April 21, 1991|By Dorothy Fleetwood

The 12th annual Irish Workers' Festival will take place on Saturday at the Hagley Museum and Library in Wilmington. The event celebrates the contributions Irish workers made to the du Pont powder mills in the 19th century. The mills, along with the original du Pont estate and gardens, are situated on Hagley grounds.

One of the museum's popular events, the festival features a full schedule of entertainment. Most of the activities will take place on Blacksmith Hill, the restored mill workers' community, where you can hear a Celtic trio, an Irish folk musician and a singer of Irish ballads. Other performers include Irish stepdancers and the Delmar Pipe Band. For children there will be games, jugglers, clowns and puppet shows. Irish imports will be for sale, as well as traditional Irish ham and cabbage and other foods.
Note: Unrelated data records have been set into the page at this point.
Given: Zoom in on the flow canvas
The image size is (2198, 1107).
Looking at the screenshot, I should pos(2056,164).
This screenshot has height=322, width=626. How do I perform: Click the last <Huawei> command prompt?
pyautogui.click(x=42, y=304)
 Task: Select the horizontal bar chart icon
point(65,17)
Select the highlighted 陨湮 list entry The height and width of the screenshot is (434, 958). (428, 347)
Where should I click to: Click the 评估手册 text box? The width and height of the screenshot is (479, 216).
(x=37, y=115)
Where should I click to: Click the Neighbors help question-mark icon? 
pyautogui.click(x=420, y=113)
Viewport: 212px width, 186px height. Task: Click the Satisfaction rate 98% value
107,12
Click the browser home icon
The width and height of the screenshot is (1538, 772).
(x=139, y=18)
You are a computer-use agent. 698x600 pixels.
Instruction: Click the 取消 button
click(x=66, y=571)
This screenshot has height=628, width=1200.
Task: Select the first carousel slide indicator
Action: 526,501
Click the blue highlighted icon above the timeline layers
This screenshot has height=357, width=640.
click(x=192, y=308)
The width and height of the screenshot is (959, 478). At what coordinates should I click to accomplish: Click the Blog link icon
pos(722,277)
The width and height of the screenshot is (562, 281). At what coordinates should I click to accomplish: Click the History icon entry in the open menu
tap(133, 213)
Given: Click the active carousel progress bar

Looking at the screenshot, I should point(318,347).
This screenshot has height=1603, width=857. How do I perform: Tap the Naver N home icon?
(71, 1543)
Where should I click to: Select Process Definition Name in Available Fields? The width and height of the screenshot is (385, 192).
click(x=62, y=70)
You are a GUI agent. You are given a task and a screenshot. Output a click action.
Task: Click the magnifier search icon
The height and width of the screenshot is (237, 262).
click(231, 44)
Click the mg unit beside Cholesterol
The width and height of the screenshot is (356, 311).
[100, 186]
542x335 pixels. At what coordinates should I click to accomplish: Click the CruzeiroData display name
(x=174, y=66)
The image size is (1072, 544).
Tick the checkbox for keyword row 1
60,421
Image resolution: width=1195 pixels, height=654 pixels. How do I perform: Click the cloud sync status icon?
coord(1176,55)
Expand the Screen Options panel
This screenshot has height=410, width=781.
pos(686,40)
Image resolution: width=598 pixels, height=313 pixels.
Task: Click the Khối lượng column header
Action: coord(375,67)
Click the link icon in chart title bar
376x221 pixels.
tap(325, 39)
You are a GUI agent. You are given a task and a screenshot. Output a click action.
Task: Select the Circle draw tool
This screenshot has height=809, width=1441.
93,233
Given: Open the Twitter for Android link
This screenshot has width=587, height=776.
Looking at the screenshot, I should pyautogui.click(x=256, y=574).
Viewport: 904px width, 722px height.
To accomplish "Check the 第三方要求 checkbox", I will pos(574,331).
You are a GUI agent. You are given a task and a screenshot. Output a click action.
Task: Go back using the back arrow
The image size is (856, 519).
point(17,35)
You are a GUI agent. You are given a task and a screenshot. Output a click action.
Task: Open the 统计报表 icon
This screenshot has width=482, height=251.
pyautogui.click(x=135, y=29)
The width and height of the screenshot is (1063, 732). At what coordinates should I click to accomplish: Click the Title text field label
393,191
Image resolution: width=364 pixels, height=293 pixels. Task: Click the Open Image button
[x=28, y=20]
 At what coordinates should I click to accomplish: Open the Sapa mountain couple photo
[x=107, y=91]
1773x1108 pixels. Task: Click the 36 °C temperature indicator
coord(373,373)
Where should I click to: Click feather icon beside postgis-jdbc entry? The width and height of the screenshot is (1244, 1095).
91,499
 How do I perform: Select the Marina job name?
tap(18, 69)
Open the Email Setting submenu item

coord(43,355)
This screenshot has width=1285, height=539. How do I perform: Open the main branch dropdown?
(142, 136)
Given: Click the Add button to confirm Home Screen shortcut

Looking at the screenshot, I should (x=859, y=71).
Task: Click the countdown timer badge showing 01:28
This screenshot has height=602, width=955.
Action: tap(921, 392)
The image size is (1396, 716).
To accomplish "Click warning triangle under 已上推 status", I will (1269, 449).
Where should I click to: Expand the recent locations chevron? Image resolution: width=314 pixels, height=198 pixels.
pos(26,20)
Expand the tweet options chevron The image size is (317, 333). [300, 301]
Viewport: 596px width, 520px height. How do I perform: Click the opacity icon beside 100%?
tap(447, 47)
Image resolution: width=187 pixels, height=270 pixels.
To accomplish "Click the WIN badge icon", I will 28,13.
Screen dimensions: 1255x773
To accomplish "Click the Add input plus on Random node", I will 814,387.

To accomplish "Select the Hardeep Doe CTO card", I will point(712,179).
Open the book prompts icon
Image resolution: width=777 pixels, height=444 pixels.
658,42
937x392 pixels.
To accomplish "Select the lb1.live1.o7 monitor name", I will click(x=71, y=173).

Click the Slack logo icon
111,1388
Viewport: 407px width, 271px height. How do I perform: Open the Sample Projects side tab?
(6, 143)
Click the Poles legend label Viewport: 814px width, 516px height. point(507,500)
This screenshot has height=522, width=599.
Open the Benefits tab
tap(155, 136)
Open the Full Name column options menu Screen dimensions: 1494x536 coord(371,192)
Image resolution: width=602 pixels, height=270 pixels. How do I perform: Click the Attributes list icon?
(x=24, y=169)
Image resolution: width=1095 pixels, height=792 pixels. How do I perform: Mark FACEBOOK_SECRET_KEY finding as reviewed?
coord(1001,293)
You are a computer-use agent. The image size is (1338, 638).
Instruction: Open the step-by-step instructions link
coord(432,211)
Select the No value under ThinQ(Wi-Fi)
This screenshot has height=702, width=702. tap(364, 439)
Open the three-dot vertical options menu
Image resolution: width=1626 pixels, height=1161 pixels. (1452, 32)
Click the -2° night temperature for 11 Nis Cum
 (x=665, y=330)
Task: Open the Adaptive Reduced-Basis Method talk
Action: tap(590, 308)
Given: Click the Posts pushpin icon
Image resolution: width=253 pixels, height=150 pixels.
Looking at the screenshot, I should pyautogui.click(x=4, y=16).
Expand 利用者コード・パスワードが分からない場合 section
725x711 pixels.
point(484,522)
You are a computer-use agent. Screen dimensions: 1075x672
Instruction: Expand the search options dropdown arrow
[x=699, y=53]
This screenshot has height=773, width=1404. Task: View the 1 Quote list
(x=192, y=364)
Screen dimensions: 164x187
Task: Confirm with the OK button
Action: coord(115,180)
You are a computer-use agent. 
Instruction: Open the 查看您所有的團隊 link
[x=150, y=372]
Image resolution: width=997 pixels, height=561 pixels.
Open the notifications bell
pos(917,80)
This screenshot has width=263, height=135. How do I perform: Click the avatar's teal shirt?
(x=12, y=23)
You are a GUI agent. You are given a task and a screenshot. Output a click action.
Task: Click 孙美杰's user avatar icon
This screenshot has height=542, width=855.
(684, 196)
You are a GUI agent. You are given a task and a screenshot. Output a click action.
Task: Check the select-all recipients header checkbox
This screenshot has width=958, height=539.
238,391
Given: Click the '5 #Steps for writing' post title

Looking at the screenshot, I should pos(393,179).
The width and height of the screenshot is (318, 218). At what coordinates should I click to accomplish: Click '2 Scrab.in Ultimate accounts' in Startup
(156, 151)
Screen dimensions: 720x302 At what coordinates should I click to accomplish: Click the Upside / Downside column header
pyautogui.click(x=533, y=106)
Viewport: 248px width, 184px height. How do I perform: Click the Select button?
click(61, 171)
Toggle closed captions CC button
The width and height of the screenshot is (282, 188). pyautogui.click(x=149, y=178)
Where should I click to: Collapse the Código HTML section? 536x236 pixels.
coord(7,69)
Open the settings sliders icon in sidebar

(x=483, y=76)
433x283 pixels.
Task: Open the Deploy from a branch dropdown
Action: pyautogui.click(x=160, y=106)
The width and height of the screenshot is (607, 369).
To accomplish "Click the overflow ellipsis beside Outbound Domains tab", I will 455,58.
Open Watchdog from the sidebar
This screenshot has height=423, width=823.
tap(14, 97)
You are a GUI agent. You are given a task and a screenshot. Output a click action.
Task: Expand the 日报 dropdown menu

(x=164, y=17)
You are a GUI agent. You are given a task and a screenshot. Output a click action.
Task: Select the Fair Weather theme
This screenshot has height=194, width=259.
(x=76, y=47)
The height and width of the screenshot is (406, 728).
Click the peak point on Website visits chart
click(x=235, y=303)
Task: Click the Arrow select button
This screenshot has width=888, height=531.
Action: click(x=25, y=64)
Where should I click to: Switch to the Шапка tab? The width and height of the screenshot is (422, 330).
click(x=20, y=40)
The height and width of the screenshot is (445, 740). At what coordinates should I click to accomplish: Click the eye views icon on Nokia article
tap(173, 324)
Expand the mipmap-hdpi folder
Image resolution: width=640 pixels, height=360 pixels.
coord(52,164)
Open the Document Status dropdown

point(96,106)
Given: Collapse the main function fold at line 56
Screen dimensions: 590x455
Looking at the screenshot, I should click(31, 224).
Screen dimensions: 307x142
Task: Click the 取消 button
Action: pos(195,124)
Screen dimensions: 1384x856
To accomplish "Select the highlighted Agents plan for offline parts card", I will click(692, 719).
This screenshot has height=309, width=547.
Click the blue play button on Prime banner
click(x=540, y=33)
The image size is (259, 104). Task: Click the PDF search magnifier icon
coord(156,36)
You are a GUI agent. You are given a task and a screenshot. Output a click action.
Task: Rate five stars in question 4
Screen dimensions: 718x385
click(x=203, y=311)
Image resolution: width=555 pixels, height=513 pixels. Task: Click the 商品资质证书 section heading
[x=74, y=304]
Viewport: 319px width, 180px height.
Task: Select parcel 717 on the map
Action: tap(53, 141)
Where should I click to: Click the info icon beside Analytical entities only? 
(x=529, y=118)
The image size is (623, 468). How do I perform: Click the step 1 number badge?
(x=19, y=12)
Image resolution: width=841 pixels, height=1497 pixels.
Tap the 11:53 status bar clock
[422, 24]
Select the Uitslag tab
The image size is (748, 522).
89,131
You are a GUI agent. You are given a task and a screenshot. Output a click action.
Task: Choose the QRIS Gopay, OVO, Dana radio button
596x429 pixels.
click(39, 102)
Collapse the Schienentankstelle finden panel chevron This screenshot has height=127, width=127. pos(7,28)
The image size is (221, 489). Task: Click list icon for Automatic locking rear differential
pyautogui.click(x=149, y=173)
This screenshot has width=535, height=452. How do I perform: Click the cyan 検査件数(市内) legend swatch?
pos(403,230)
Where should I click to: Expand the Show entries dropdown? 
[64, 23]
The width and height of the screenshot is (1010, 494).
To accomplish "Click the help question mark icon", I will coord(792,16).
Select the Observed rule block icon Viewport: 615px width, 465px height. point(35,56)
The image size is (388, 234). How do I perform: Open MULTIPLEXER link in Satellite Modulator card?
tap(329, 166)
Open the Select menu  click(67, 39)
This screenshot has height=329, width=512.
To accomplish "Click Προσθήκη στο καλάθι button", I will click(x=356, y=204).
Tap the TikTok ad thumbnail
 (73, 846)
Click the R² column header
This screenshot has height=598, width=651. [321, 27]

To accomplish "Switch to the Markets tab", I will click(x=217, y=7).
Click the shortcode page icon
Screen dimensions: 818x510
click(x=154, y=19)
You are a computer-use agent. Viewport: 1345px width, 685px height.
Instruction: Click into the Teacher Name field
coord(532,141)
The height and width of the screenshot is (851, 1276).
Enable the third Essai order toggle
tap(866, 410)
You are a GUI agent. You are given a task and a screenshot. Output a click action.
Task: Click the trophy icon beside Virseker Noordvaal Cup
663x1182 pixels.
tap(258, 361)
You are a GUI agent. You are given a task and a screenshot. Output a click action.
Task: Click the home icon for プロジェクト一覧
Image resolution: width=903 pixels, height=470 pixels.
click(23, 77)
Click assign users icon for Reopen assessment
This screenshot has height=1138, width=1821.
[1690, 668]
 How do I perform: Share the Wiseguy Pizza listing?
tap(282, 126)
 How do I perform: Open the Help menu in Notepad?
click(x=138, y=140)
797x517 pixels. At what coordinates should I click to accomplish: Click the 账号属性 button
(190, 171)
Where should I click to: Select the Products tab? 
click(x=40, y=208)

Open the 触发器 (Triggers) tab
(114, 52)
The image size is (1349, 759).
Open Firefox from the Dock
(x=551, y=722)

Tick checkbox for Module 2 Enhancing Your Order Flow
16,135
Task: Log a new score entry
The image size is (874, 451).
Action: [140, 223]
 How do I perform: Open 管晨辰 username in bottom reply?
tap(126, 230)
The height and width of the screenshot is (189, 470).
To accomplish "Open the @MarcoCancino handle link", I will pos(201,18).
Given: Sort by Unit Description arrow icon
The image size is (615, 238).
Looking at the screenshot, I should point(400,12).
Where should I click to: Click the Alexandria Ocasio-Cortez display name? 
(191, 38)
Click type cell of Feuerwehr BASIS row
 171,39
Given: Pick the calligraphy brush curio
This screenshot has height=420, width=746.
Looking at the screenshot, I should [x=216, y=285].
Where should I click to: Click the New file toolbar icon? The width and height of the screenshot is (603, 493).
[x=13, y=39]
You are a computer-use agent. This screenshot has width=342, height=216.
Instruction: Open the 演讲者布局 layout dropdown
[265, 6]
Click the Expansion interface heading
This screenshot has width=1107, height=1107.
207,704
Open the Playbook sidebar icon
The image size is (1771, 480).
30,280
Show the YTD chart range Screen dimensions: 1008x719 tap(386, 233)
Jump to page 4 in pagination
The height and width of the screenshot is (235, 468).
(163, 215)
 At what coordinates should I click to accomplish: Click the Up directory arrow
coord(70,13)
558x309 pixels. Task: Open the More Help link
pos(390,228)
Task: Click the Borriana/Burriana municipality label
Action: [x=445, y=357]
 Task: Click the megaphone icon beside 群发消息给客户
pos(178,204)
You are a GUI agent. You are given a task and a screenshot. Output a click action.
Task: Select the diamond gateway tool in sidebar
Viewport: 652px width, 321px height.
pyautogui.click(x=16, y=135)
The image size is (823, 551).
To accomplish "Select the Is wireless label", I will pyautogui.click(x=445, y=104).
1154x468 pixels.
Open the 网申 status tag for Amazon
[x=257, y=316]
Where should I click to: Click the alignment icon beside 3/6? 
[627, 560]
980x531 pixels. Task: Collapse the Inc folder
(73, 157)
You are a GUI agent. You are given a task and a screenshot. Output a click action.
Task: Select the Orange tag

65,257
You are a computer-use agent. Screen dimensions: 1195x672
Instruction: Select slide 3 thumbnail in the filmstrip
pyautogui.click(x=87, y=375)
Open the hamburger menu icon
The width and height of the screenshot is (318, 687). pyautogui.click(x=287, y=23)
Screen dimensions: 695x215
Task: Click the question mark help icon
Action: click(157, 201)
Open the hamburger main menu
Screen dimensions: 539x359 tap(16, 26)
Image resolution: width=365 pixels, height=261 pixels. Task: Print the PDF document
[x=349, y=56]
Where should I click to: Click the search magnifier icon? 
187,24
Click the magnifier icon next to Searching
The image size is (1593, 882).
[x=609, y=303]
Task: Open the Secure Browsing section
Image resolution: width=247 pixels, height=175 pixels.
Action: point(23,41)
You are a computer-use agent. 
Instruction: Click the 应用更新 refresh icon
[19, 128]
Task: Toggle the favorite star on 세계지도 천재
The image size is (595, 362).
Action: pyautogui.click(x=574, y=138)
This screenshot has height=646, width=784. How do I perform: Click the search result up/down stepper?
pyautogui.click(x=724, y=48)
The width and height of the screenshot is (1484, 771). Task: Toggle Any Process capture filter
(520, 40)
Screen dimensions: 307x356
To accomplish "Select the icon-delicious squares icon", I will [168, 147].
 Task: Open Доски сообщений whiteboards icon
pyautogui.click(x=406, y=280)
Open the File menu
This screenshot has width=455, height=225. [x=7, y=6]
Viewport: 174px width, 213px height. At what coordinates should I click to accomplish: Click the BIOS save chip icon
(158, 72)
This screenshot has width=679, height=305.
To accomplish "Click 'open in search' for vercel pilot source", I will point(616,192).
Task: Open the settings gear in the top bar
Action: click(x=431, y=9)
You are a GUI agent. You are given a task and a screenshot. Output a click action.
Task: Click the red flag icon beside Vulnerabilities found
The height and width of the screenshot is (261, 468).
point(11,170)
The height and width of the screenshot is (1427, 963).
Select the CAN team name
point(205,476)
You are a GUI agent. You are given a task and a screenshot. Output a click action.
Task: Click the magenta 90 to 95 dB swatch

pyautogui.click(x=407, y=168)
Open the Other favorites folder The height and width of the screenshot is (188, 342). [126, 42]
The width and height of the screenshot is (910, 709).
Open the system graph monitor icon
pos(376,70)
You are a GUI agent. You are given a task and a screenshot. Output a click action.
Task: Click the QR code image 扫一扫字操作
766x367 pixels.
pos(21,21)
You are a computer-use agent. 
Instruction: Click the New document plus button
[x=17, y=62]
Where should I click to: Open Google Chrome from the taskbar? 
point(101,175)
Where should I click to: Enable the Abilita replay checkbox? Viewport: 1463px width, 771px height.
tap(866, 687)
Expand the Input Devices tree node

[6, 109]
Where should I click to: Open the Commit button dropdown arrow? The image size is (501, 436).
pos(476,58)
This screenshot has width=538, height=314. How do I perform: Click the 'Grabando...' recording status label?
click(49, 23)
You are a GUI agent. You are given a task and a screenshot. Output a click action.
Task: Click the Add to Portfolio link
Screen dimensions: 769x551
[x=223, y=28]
Visitors can tour the du Pont family home, Eleutherian Mills, its French garden and the first office of the Du Pont Company, where there will be a display of antique cars.

Admission is $8 for adults, $3 for ages 14 and under and $22 for families. In the event of heavy rains, the festival will be canceled.

From the intersections of routes 100 and 141 follow the signs to Buck Road East and use the museum's Soda House entrance. For information, call (302) 658-2400 between 8:30 a.m. to 4:30 p.m. weekdays.


More house and garden tours are scheduled this week. Philadelphia Open House begins its 13th year on Friday and continues through May 13. It will take visitors into houses and gardens ranging from mansions and country estates to artists' lofts and urban town houses. All told there will be 35 individual tours in neighborhoods such as Society Hill, Germantown and Rittenhouse Square, into the famous suburbs of the Main Line and out to the surrounding countryside of Chester and Montgomery counties. Tourists will travel as far as Princeton, N.J., for a tour of the 18th century college town and the official residence of the governor of New Jersey. Another tour takes you to visit Independence Hall Tower, with a private tour of the room where the Declaration of Independence and the Constitution were written. There's also a Mother's Day cruise on the Delaware River on May 12 with a dockside reception at Penn's Landing.

Tours range in price from $12 to $45 with most in the $15 to $20 range. Some include fancy lunches, candlelight dinners, high teas and a box breakfast, while others simply offer light refreshment. The tours are coordinated by the Friends of Independence National Historical Park and reservations are required. Space is limited and many tours sell out quickly.

For a brochure or to reserve tickets write: Philadelphia Open House, 313 Walnut St., Philadelphia, Pa. 19106, or call (215) 928-1188.


Houses in historic Berkeley and Jefferson counties of West Virginia will be on view Saturday and next Sunday from 10 a.m. to 6 p.m. Sponsored by the Shenandoah-Potomac Garden Council, this 36th annual self-guided tour visits eight homes in areas around the towns of Harpers Ferry, Charles Town, Martinsburg and Shepardstown.

Most are historic homes of the 18th and 19th centuries, such as Harewood, built in 1770, home of George Washington's brother Samuel, and owned today by a Washington descendant. It was here that the marriage of James Madison and Dolley Payne Todd took place in 1794. Dolley's sister, Lucy Payne Washington, was then mistress of Harewood.

The 12th Virginia Cavalry, a Civil War re-enactment group, will encamp on grounds at the Gen. Adam Stephen House and the adjoining Triple Brick Museum. These two museums are listed on the National Register of Historic Places.

Valhalla is the only contemporary house on the tour. It was built atop Bolivar Heights with a panoramic view of Harpers Ferry and the surrounding areas of Maryland and Virginia, and was selected as "the best built home in 1990" by the West Virginia Builders Association.

Tickets cost $10 for the complete tour, $3 for individual houses. Proceeds will be used for landscaping projects at public and historic sites in the area.

For information or a brochure, call (304) 876-6273 or (304) 267-7161.


The annual spring festival will be held next Sunday from noon to 5 p.m. at the Historic Houses of Odessa, Del., four properties owned and operated by Winterthur Museum.

Open-hearth cooking, blacksmithing and quilting are some of the traditional 18th and 19th century crafts that will be demonstrated. A juggler and a country bluegrass band will provide entertainment. Other activities are walking tours of Odessa, tours of the four properties, lectures, an antique car display, carriage rides and refreshments.

Admission is $6 for adults; $5 for senior citizens, students and Winterthur Guild members; free for children under 12.